Вчера прямо около остановки бросилась под трамвай неизвестная женщина, я своими глазами видел кровавое месиво и красные лужицы у рельсов — ее свалили на носилки и потащили к машине, а мужчина в белом шел за ними, держа в руках отрезан­ную ногу, большой палец был перевязан, бинт развязался и дрожал на ветру, как белый флажок.

По вечерам в городе орудовали лихие молодцы, грабили и убивали не за понюшку табака, а днем торговали на барахолке краденым. И у нас во дворе собиралась мелкая шпана, играли в карты и лузгали семечки, а мы, пацаны, смотрели на все это с восхи­щением, смешанным со страхом. Мне покровительствовал двадцатилетний главарь с нашивками о ранениях и с золотыми фиксами, я доставал ему жмых и дарил немецкие зажигалки, присланные с фронта отцом; он рассказывал, что среди эвакуированных много богатеев, которые прячут горы золота, и что все это награблено у трудящихся и должно быть изъято.

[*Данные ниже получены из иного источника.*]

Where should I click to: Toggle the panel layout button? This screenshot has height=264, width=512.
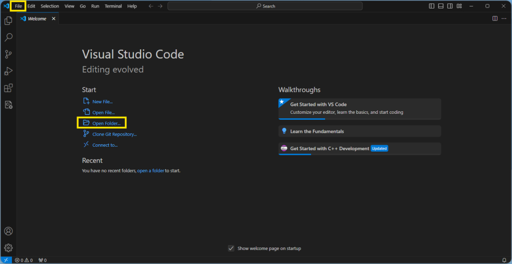[x=441, y=6]
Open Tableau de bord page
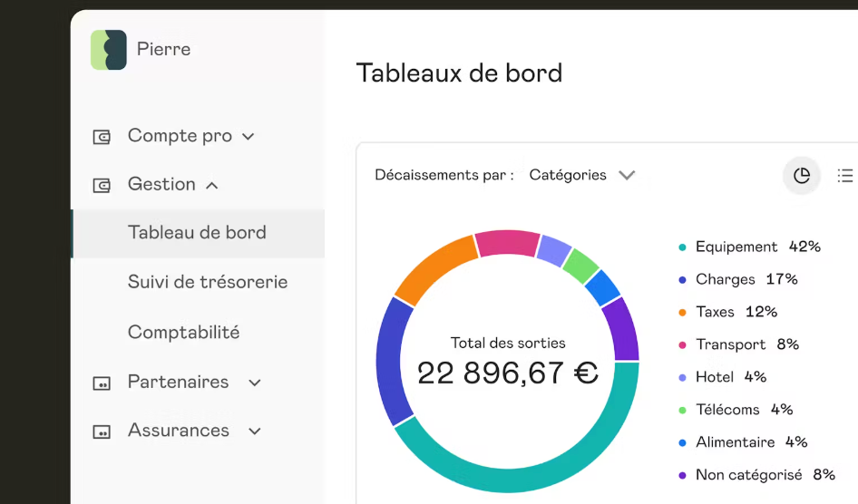Image resolution: width=858 pixels, height=504 pixels. (x=197, y=233)
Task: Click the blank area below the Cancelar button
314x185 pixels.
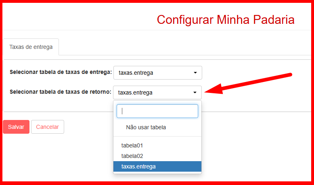Action: pos(48,158)
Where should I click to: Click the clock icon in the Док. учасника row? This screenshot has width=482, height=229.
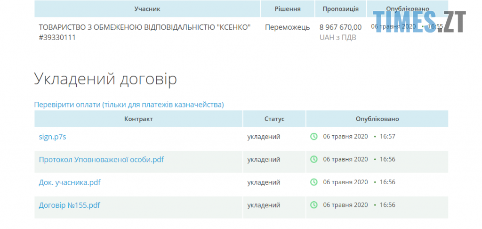pyautogui.click(x=314, y=182)
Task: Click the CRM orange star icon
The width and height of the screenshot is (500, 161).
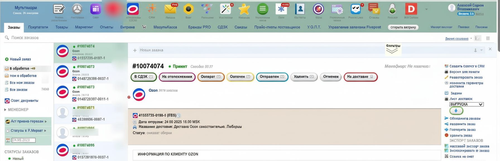Action: [152, 10]
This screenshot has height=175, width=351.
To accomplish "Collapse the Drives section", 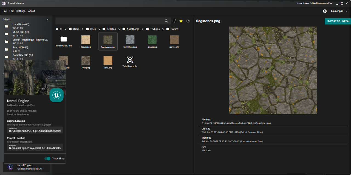I will [47, 20].
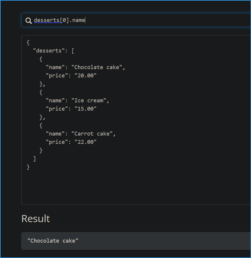Click the "desserts" key in the JSON editor
Viewport: 251px width, 258px height.
pos(49,51)
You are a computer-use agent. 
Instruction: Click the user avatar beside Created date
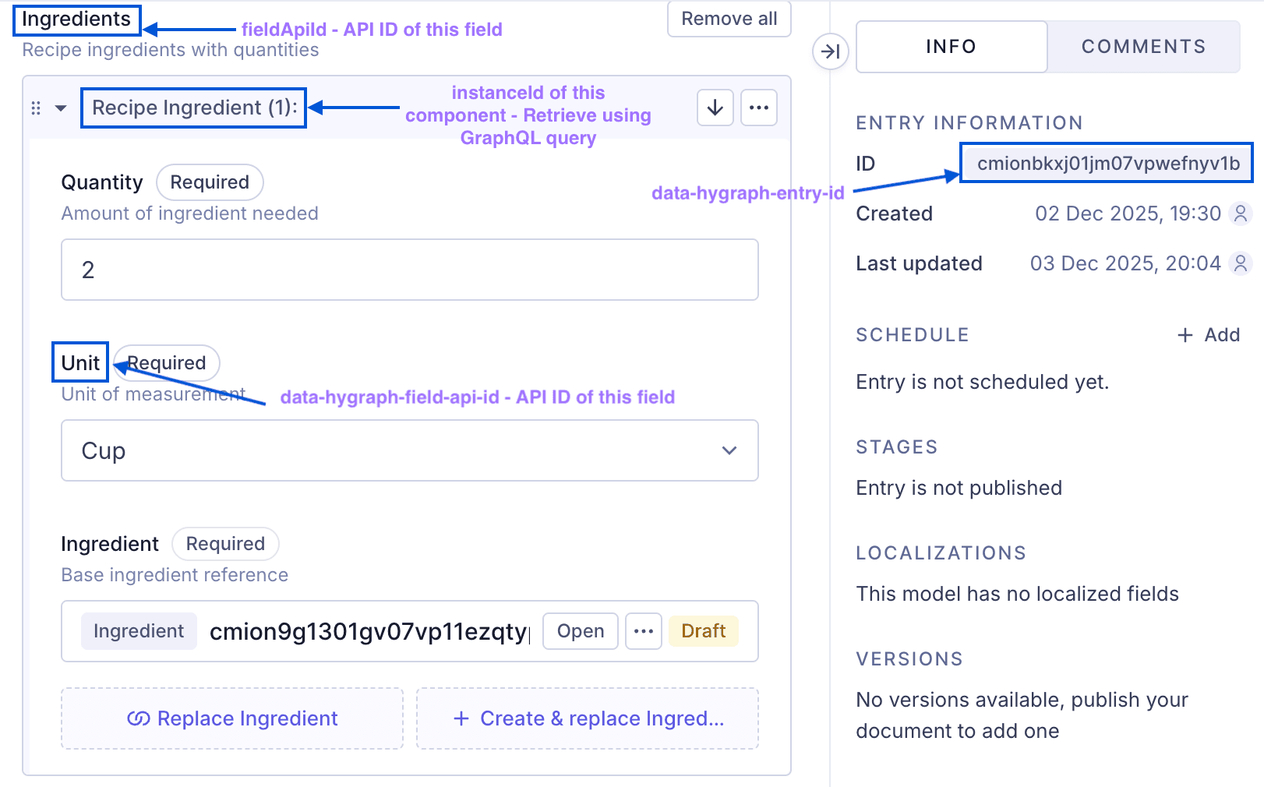click(x=1239, y=213)
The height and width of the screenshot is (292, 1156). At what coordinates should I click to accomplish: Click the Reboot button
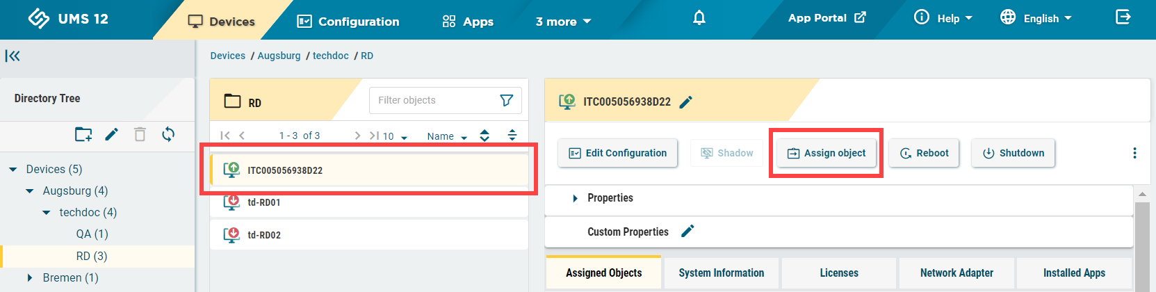coord(924,153)
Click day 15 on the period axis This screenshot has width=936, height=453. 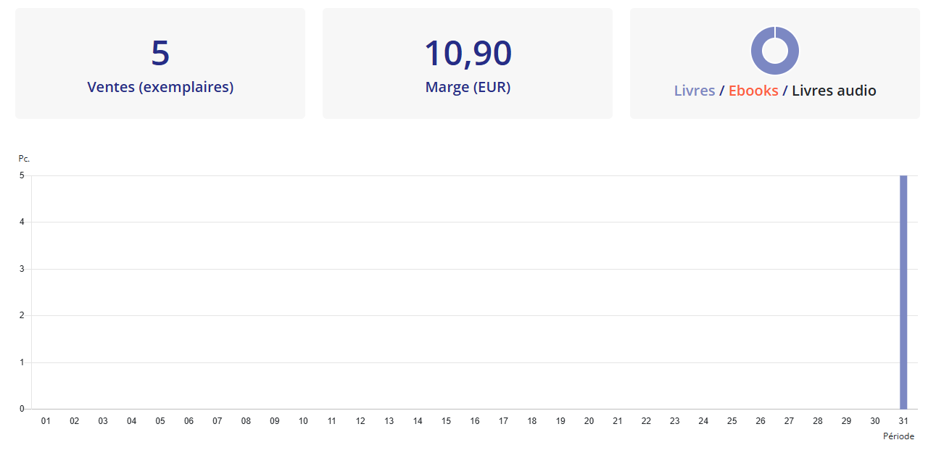pyautogui.click(x=446, y=421)
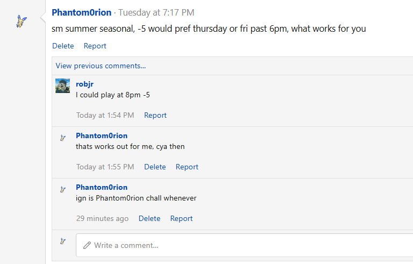The image size is (413, 264).
Task: Click avatar beside 'ign is Phantom0rion' comment
Action: [63, 189]
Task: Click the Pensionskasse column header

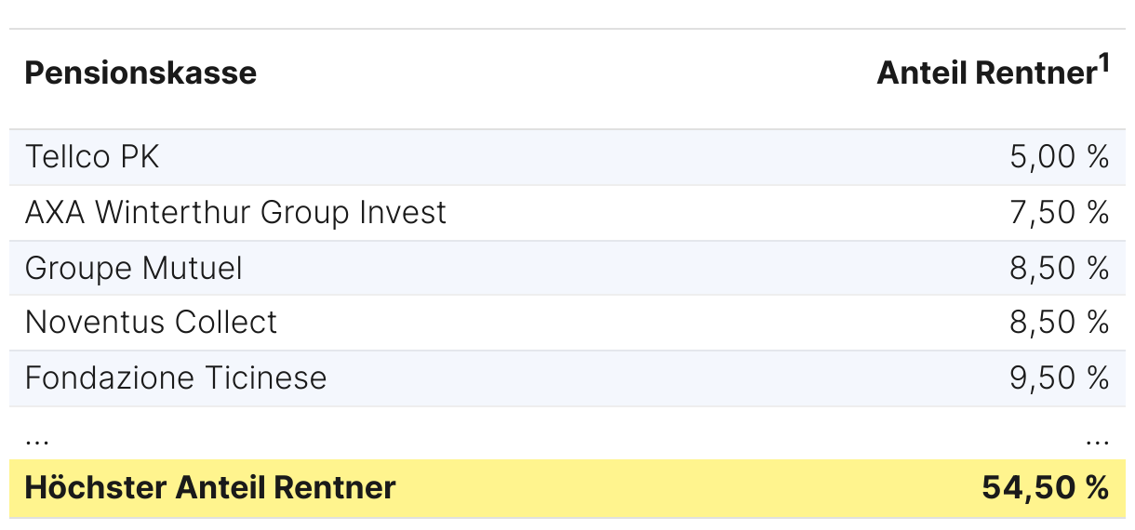Action: [140, 73]
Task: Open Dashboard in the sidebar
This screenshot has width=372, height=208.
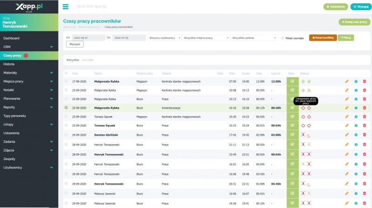Action: coord(12,38)
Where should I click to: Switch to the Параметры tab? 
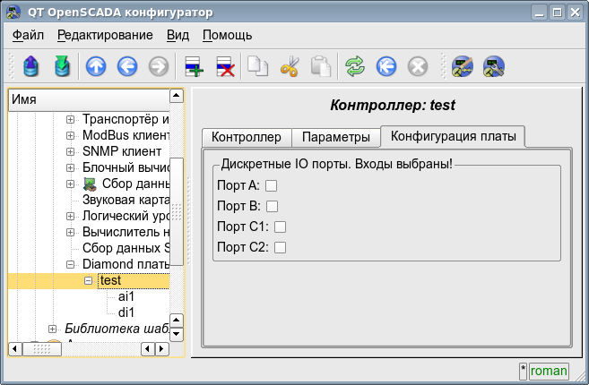click(335, 137)
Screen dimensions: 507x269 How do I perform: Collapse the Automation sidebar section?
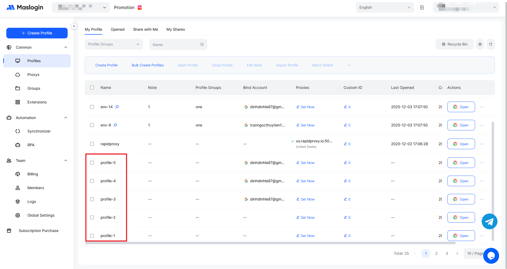pyautogui.click(x=65, y=118)
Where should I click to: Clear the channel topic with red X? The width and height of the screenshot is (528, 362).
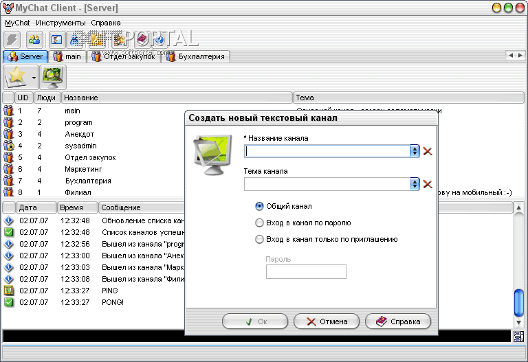click(428, 184)
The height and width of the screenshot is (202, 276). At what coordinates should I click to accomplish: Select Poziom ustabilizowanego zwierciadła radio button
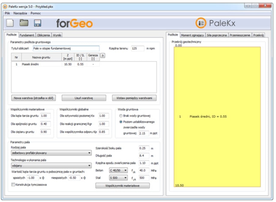pos(121,122)
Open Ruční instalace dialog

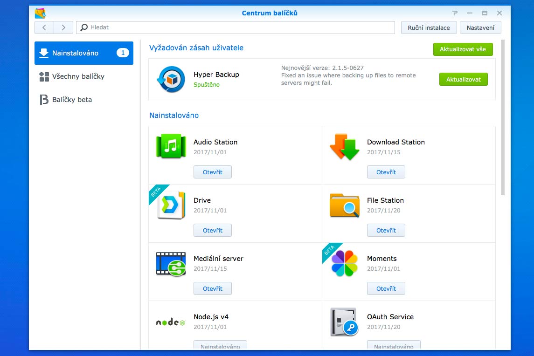click(429, 27)
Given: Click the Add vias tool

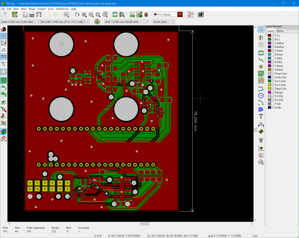Looking at the screenshot, I should (x=261, y=66).
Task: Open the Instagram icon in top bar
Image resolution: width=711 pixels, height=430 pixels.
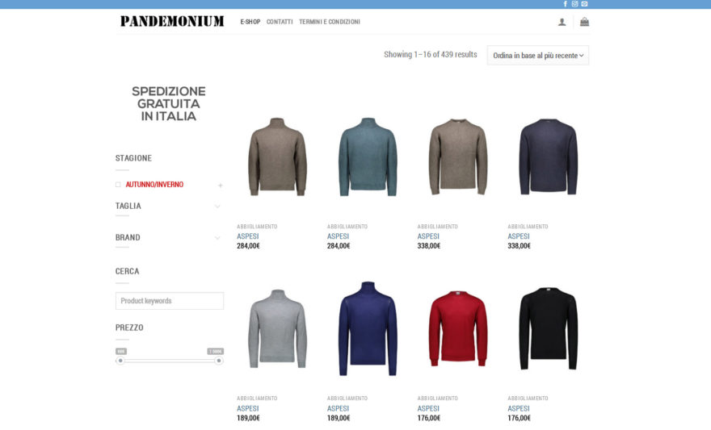Action: [x=574, y=3]
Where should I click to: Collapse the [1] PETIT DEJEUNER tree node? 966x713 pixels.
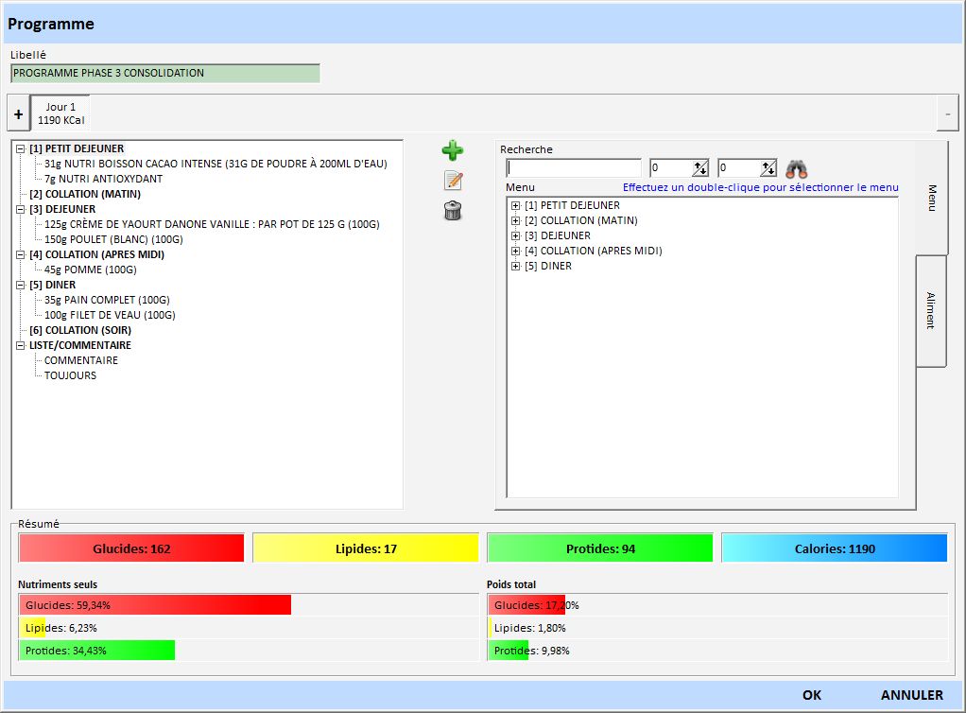(21, 148)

У мамы не было золота, и будильник тикал и тикал, а она все не шла и не шла, и тогда я начинал молиться, стыдясь своей слабости. Боже, думал я, я не знаю, какой ты, но ты есть, я никогда не буду плохо говорить о тебе, я знаю, что ты очень хороший и добрый и помогаешь людям, сделай так, чтобы мама пришла, чтобы пришла побыстрее, сделай так, чтобы она не попала под трамвай, чтобы ее не тронули, сделай так, Боже, это не так уж много и тебе ничего не стоит, прошу тебя, чтобы мама быстрее пришла.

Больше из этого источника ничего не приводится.